Já leio o seu blog há algum tempo mas acho que nunca te deixei um recado...bom...aqui estou eu.

Parabéns cara...nota-se o seu talento já nas primeiras linhas.

De onde vem essa imaginação? essa criatividade?

Abraços!

*Renata Gianotto disse...

Oi Filipe!

Estava sentindo falta dos seus sofismas.

Como vai longe nossa imaginação, né?! Muitas vezes criamos tantas expectativas e caímos do cavalo. Eu sou assim. Sempre sonhando com certas mudanças, mas na verdade a mudança pode acontecer com algo que está tão perto que não enxergamos.

Estou acompanhando você e a Jaya e fico "viajando" com a inteligência e criatividade de vcs. Parabéns!

Anônimo disse...

seus textos me hipnotizam.. adoro!

beijosss

Flá. disse...

Ahhh muito bom, Filipe! Muito divertido, na realidade :DD

Beijos!
Flá.

Thiago disse...

Lipe, eu gosto dessa idéia do primeiro encontro soar despojado, apesar de na minoria das vezes acontecer assim, a gente se preocupa sempre como que vai acontecer, qual peça de roupar vestir, qual lugar sair! Enfim.

Teus textos sempre me fazem bem.

Jaya Magalhães disse...
Este comentário foi removido pelo autor.
Anônimo disse...

Cara....fantastico...é a primeira vez que venho ao blog.
Simples e surpreendente.
Ahhh....o cootidiano...
As ironias.

Sueli Maia (Mai) disse...

Olha meu esritor-poeta,

as palavras são assim. Por vezes elasse escondem, mesmo. Faltam as palavras mas não vale desistir, sabe?

Alguém qu escreve como tu, jamais 'perde' a mão...

Tem paciência contigo e não nos prives de tua companhia e dos textos maravilhosos que escreves.


Muito, muito carinho,

Mai

Alessandra Castro disse...

Apesar de as vezes me decepcionar, prefiro imaginar que o futuro pode ser melhor.

Anônimo disse...

kkkkkkkkkkkkkkkkkkkkkkkkkkkkkkkkkkk

Amei, amei!E estou rindo descontroladamente!

Muito bom, como sempre.

Beijos, querido.

I.P. Araújo disse...

Há! muito bom! Eu quase acreditei no elefante... rss! =]

Insolente disse...

=)
me fez sorrir.

Renato Ziggy disse...

Hoje eu tava precisando de ler algo leve. Então vim aqui e, claro, deliciei-me. Fiquei muito satisfeito com a fluência das palavras, a leveza e naturalidade delas, o tom de humor e os elementos surpresa muito bem explorados.

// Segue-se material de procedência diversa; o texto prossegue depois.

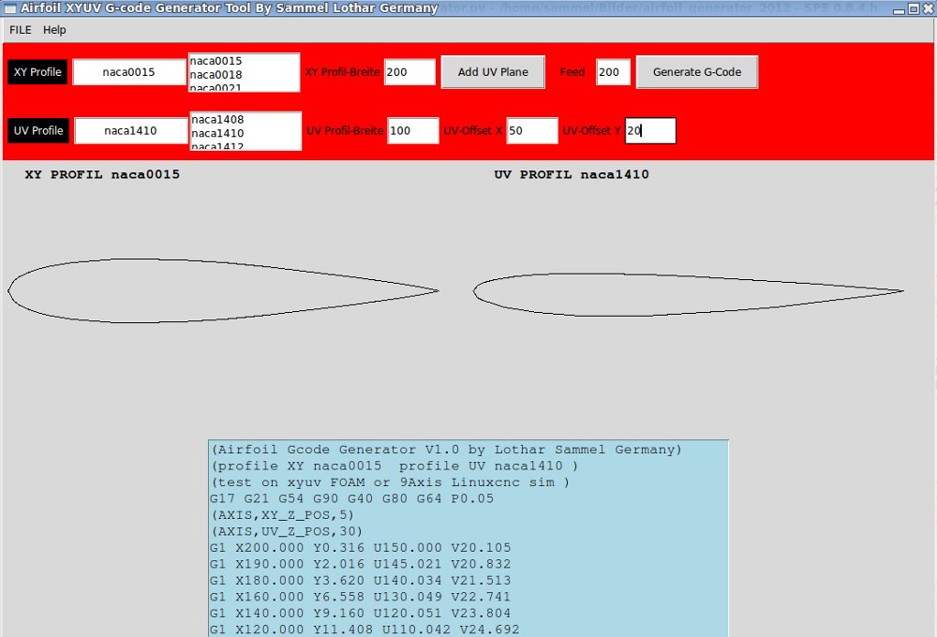Click the XY Profil-Breite input field
This screenshot has height=637, width=937.
409,71
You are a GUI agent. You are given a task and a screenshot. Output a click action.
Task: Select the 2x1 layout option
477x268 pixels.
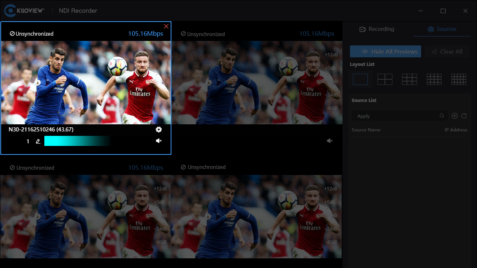[385, 79]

Teu texto ficou um brinco, Lipão. Dos melhores que li aqui no blog. De uma qualidade muito bacana, daquelas que dão vontade de ler de novo.

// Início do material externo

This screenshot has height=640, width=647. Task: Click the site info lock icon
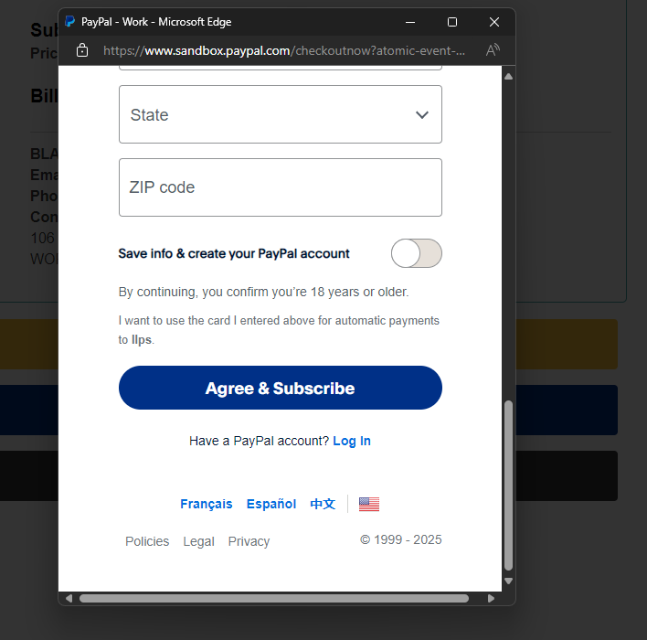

Fico muito feliz com sua evolução na escrita e que tenha voltado à ativa com o blog. Não tem nada de enferrujado aqui. Pelo contrário. Sinto frescor aqui, e do bom.

Abraços,

Ziggy

Madalena disse...

:}

Eu fecho os olhos, as vezes, para visitar os meus queridos.
A matéria fica e alguma coisa intangível viaja. Queria poder levar o corpo também. :~
Ainda assim, é bom!

Outro beijo.

Anônimo disse...

Essa história de pizza me deu uma baita fome...
Nunca acreditei em sorte, Deus ou qualquer coisa que explique o ser humano.
Talvez tudo seja acaso.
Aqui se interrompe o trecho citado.